Yesterday he said to me, “what shall I do?” When I asked him what he had in mind he began talking about work. He thought he shouldn’t just be sitting in his bed. He should be accomplishing something. I reminded him of how hard he had worked as an equipment operator, the courses he had taken in night school, his involvement with his family and church. Then he said, “I guess it’s alright if I just sit here.”
Our friend Gail continues to do breakfast with him on week days. She has recently finished reading ”The Epicentre” to him, a book about the Middle East. It is pretty involved and requires some understanding of politics. He stayed with her mentally throughout the book.
Dad is used to being active and useful physically. He has always reached out to people, whether it was in his church, in the community, or until recently at Menno Hospital. The challenge for him now is to accept the fact that he can no longer make a difference in the lives of others.
I speak to him sometimes of the impact he has had, and still has, on the care aides. He has always shown an interest in them when they come into his room to wake him and get him ready for the day. Many times they have expressed their caring and respect for him when we talk with them.
I’ve been surprised at times when people at Menno Hospital who I don’t know address me by name and obviously know who I am. This includes both visitors and workers.

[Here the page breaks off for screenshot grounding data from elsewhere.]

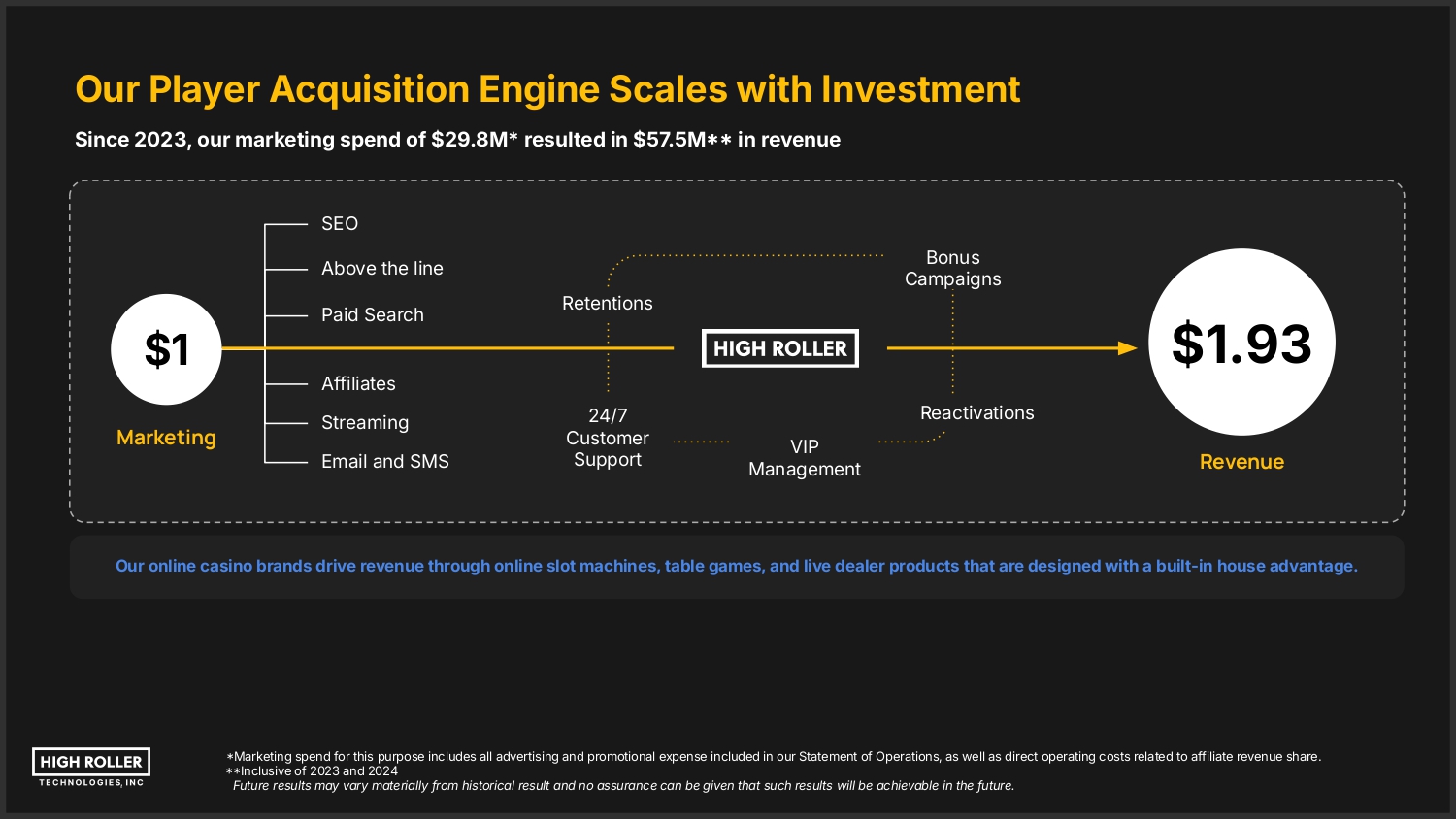The height and width of the screenshot is (819, 1456).
Task: Click the blue online casino brands sentence
Action: 737,566
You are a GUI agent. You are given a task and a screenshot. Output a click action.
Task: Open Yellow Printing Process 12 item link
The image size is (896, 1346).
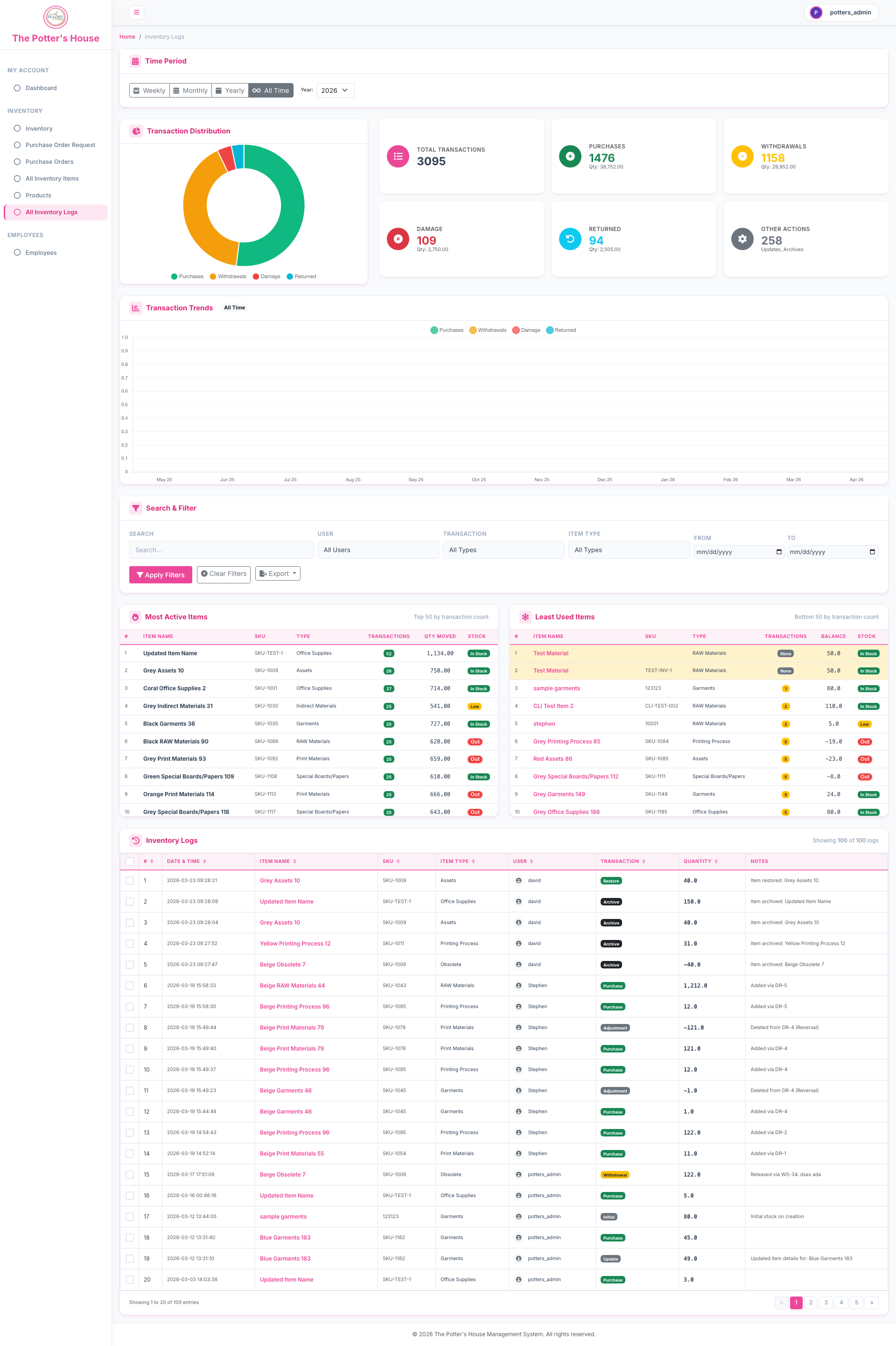pos(295,943)
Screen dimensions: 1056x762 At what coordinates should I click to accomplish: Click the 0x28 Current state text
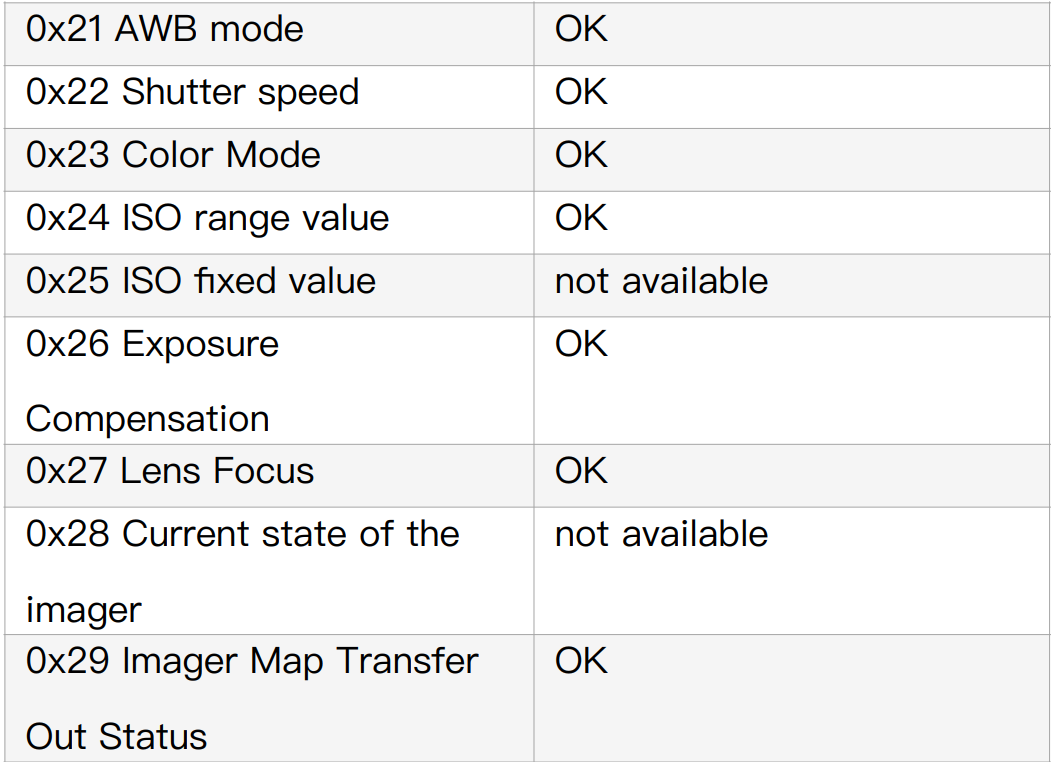tap(242, 534)
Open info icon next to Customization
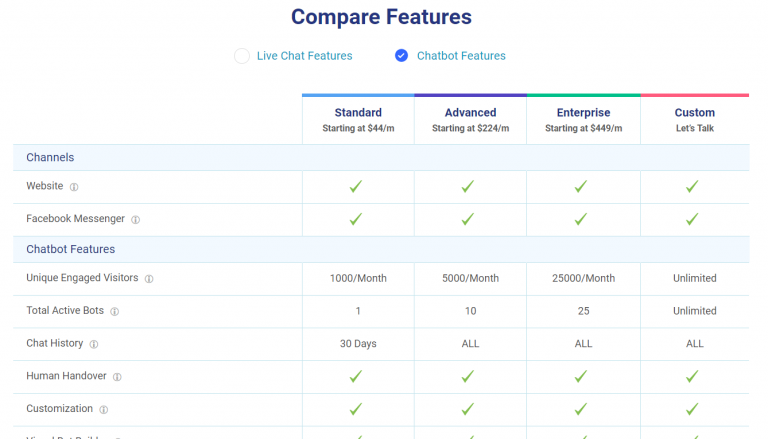768x439 pixels. (104, 410)
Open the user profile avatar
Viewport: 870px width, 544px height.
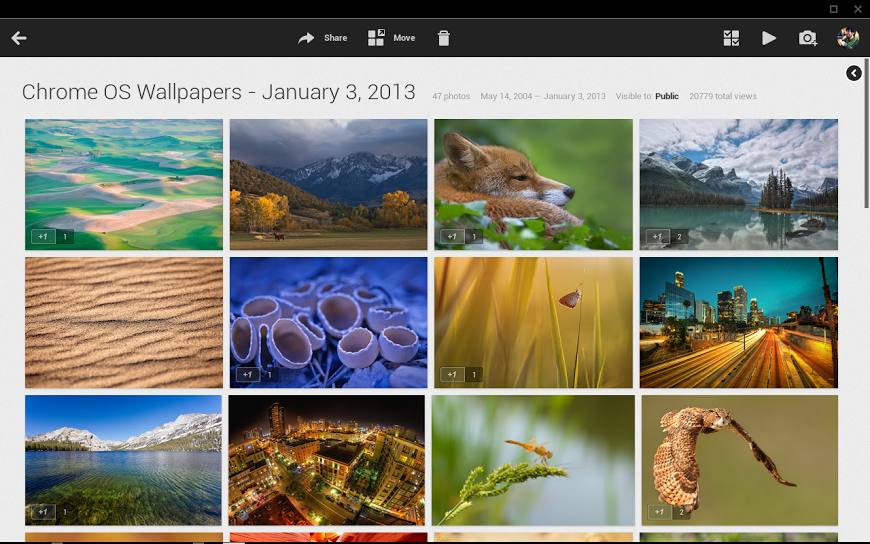[x=847, y=38]
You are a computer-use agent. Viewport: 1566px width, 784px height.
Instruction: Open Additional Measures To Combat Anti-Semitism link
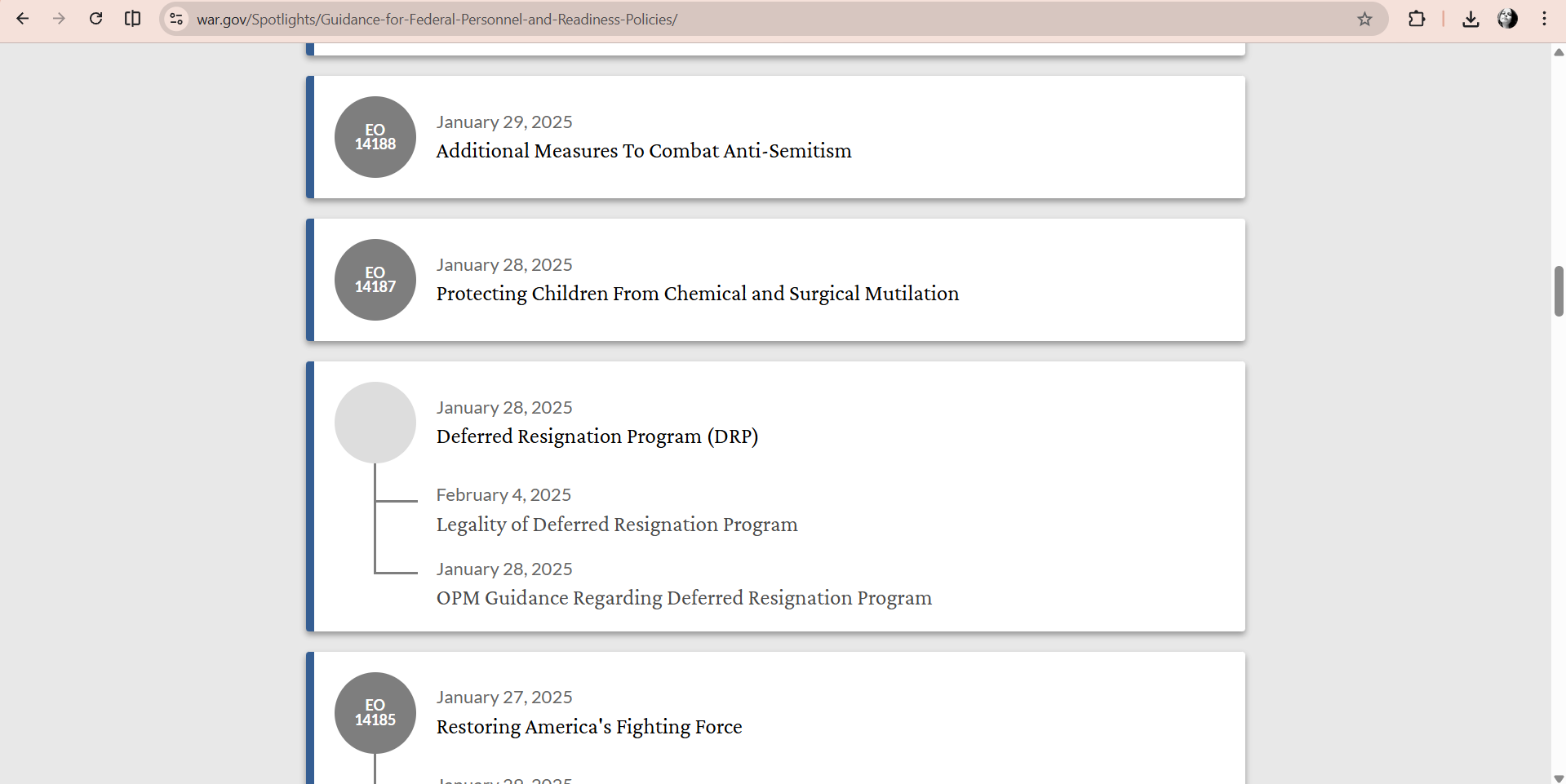click(x=643, y=151)
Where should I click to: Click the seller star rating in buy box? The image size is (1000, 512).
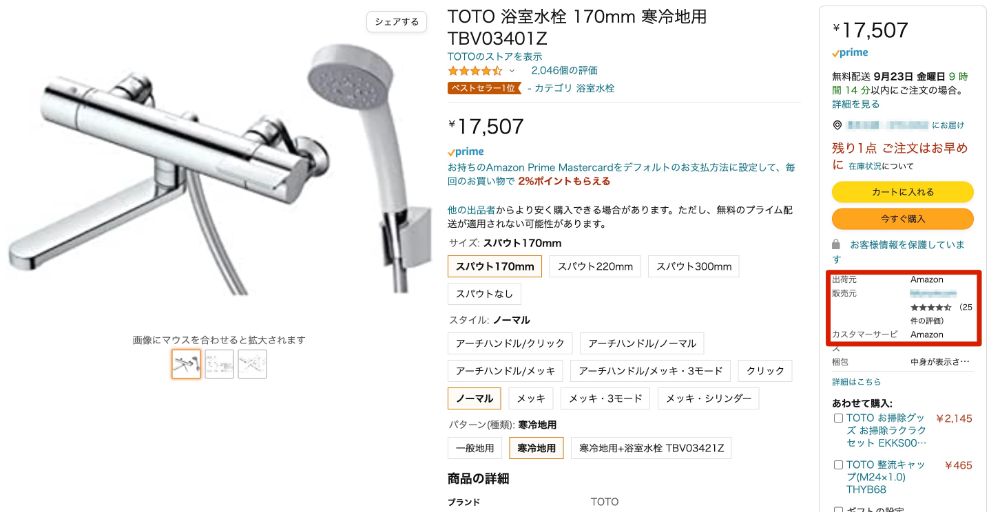(x=930, y=308)
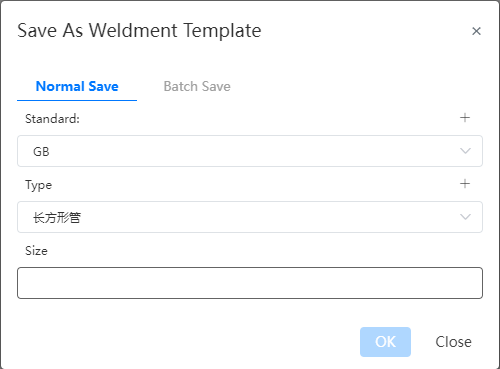
Task: Add a new standard with plus icon
Action: coord(465,118)
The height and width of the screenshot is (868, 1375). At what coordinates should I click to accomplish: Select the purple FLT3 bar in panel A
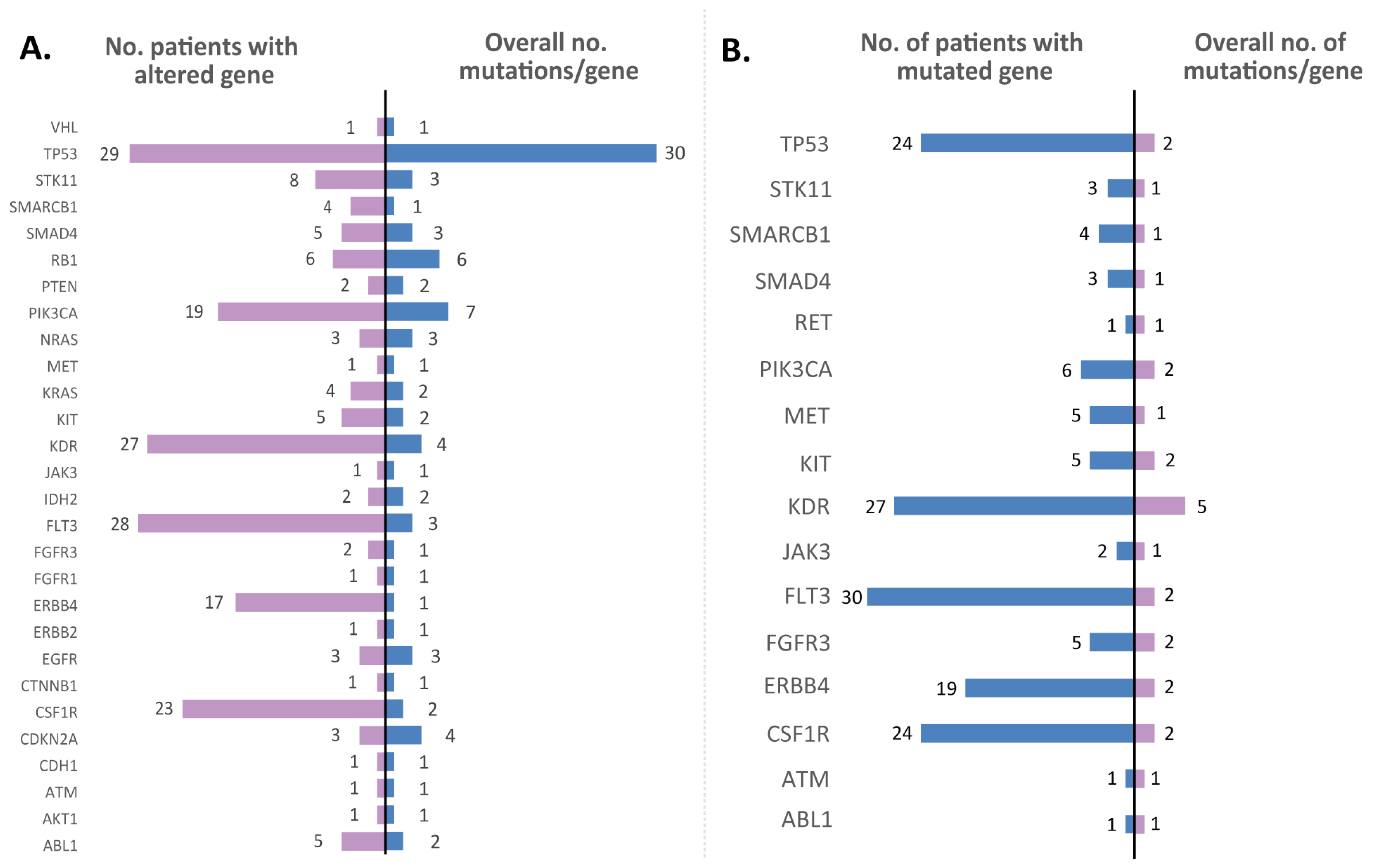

I’ve come to understand that because everyone knows Jacob, many people also know me. Often complete strangers ask me how my Dad is doing.
Dad still says “I like to live.” He does not speak of dying, although recently he said to me “I miss Ann.” (my mom). I would like to know more of what is going on behind the scenes in his mind but I only get small snatches these days.
Much of the time he is uncomfortable physically, frequently he has pain in his back. It really is not a good time in the life of a once strong man who still wants to push onward,inspite of being totally dependent on others for every physical need.
I realize that in writing this, I’m attempting to more fully understand who my Dad has become. I’ve observed him as a father, as a skilled heavy equipment operator, as an active member of his church and community, and now as a man whose life is trending downward.
I really cannot adequately describe who he has become. I do know though that although his voice is very quiet, his example still speaks to those around him.